Curation Jobs
Curation Jobs automate the ongoing process of maintaining specific clinical datasets by continuously identifying patients who meet your selection criteria, extracting relevant clinical data, and keeping your dataset up to date. Unlike one-time extractions, curation jobs run on a schedule you define, ensuring your datasets stay current as new clinical data arrives.
What Are Curation Jobs?
Building a clinical dataset isn't a one-time task—it's an ongoing process. Patients receive new diagnoses, undergo procedures, start medications, and accumulate documentation over time. Curation Jobs address this reality by automating the continuous discovery and extraction workflow.
Instead of manually re-running extractions or wondering whether your dataset reflects the latest patient data, you configure a curation job once and let it run automatically. The job identifies patients matching your inclusion and exclusion criteria, extracts the clinical data elements you've specified, transforms the data according to your schema, and generates reports showing what was found and processed.
This automation ensures your datasets remain current without manual intervention, making them reliable sources for ongoing quality reporting, research studies, and clinical decision support.
Setting Up a Curation Job
Creating a curation job follows a four-step guided process that takes you from selecting your extraction schema to launching the automation.
Step 1: Ontology Configuration
Start by choosing the ontology that defines what clinical information to extract and how to structure it. The ontology serves as your extraction schema, specifying which fields to capture, what data types to expect, and what extraction logic to apply.
Browse the available ontologies and select the one that matches your dataset needs. The system displays each ontology's configuration, including its fields, categories, and extraction guidelines. Whether you're building a cancer registry requiring detailed staging information, a chronic disease cohort needing medication and lab data, or a custom research dataset, you'll find or create an ontology that structures your data appropriately.

Step 2: Dataset Selection
Next, select the dataset containing the patients and documents you want to process. This determines which population will be evaluated against your ontology's extraction criteria.
You can choose from existing cohorts, patient lists, or document collections already defined in the system. For example, you might select a cohort of patients with specific diagnoses, a group identified through previous queries, or a document set filtered by type and date range.
The dataset selection defines the scope of your curation job—only patients and documents within this dataset will be processed during extraction. This ensures you're targeting the right population without processing unnecessary records.

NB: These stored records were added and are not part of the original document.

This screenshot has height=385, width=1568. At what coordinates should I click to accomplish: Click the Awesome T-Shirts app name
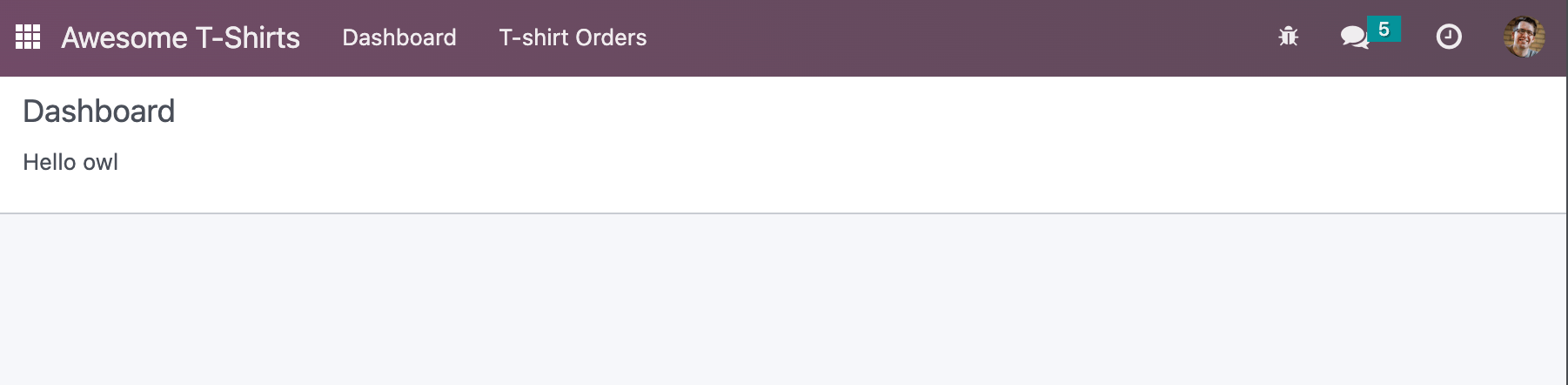click(x=180, y=37)
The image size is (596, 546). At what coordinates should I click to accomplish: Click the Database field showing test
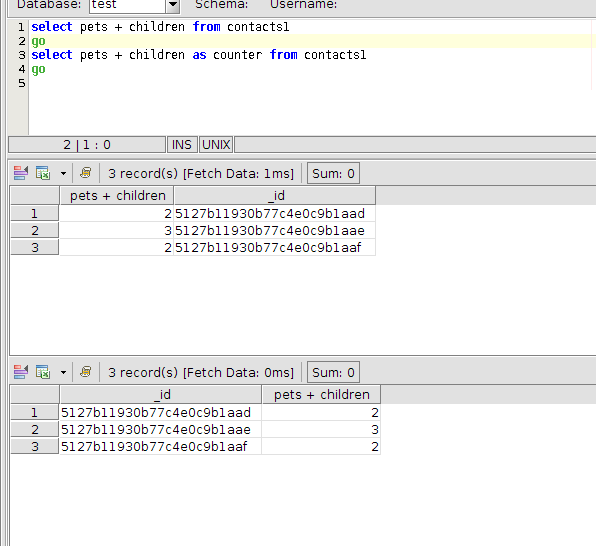point(128,5)
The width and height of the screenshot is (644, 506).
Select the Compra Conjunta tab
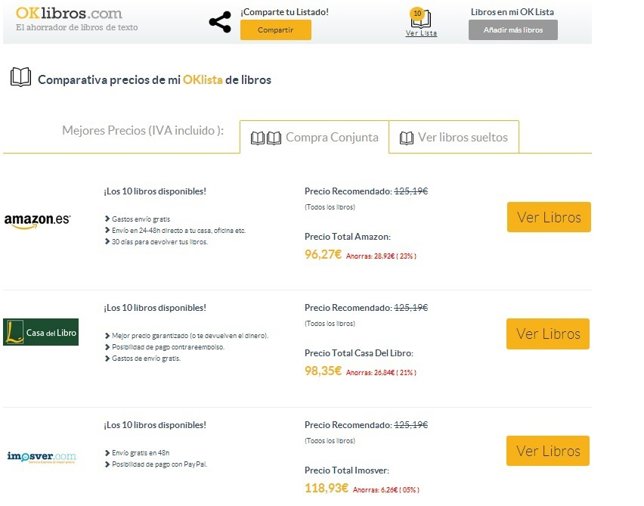[315, 137]
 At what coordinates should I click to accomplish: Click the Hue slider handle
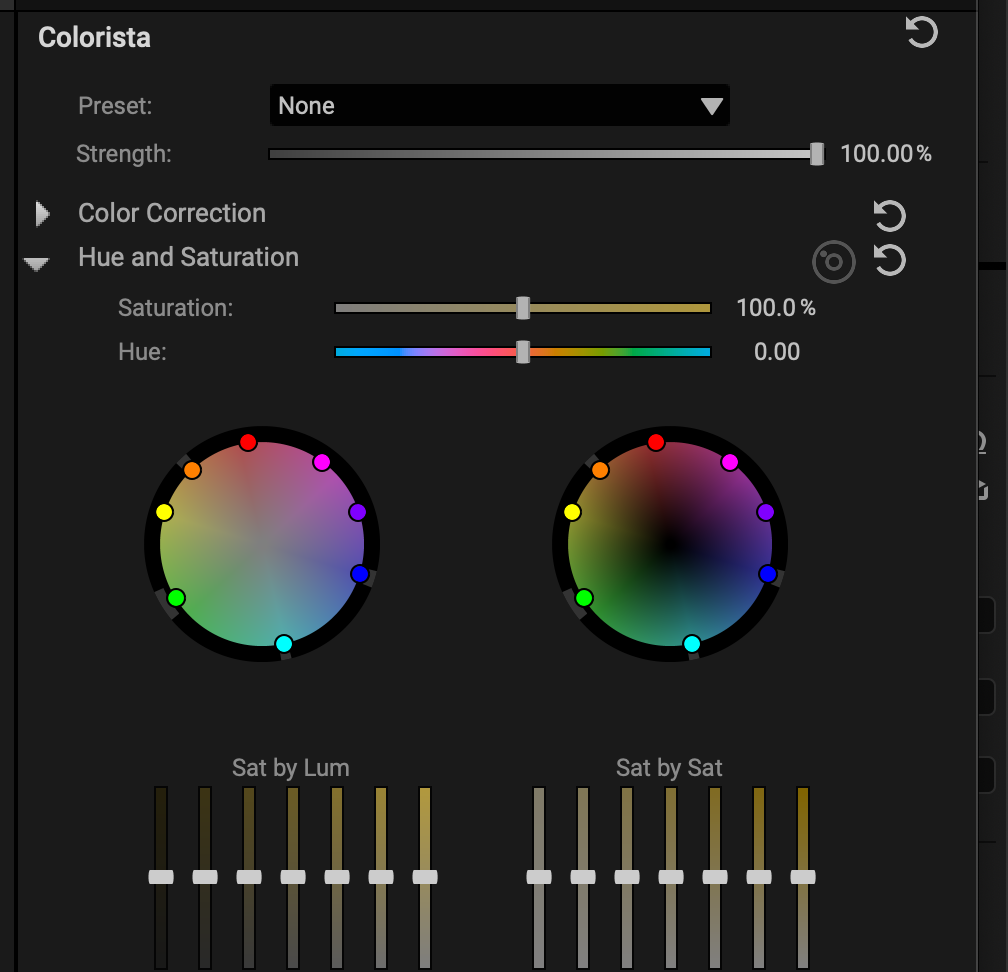[x=522, y=352]
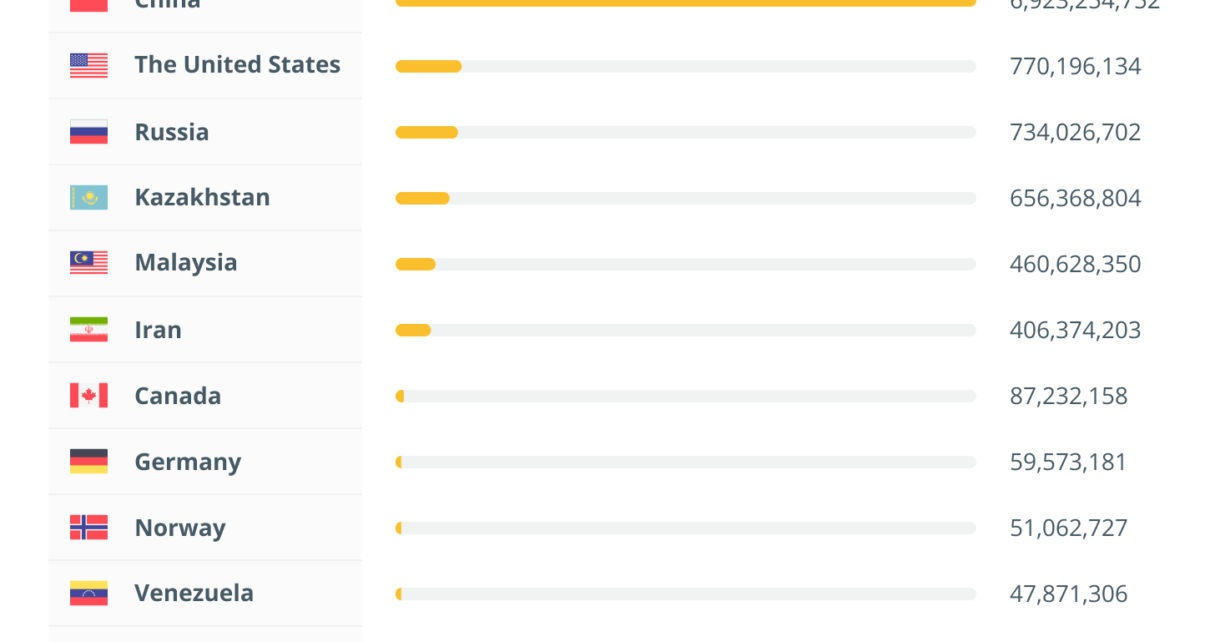Click the Malaysia flag icon

(89, 263)
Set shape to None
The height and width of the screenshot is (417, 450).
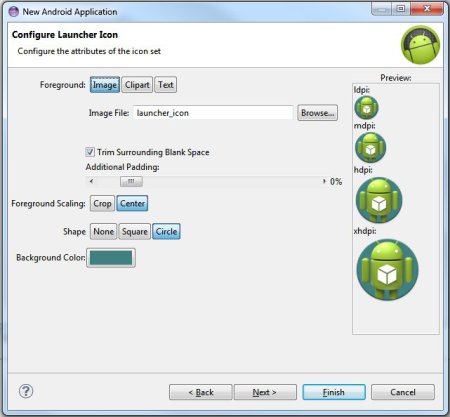click(x=103, y=231)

Step 3: Curation Information
Provide essential metadata about your curation job. Give your automation a descriptive name that clearly identifies its purpose: this name will appear in your dashboard and reports, so choose something meaningful like "Q4 2024 Breast Cancer Registry" or "Diabetes Cohort - Weekly Update." This will also specify the target database where extracted results will be stored. This determines where curated data becomes available for downstream analytics, reporting, and research use.
Optionally, add a detailed description explaining the curation job's purpose, scope, or any special considerations. This documentation helps team members understand the automation's intent and supports knowledge transfer as your curation automation grows.

Step 4: Review and Launch
Before execution begins, review your complete automation configuration. The system presents a summary showing your selected ontology and its field count, the chosen dataset with patient and document counts, the target database for results, and any metadata you've configured.
This review step ensures everything is configured correctly before you commit computational resources to the extraction. Verify that you've selected the right ontology, targeted the correct population, and specified the appropriate storage location.
When everything looks correct, click the start curation button to launch the automation. The job begins processing immediately, applying your ontology's extraction logic to the selected dataset and storing structured results in your target database.

Monitor Job Results
After each execution, review the job logs and statistics to understand what the automation accomplished. You'll see how many patients were identified, how many records were extracted, any errors or warnings encountered during processing, and summary metrics about the extracted data.
This monitoring capability helps you verify that jobs are running as expected, identify any issues requiring attention, and track registry growth over time. Regular review of job results ensures your automated curation remains accurate and complete.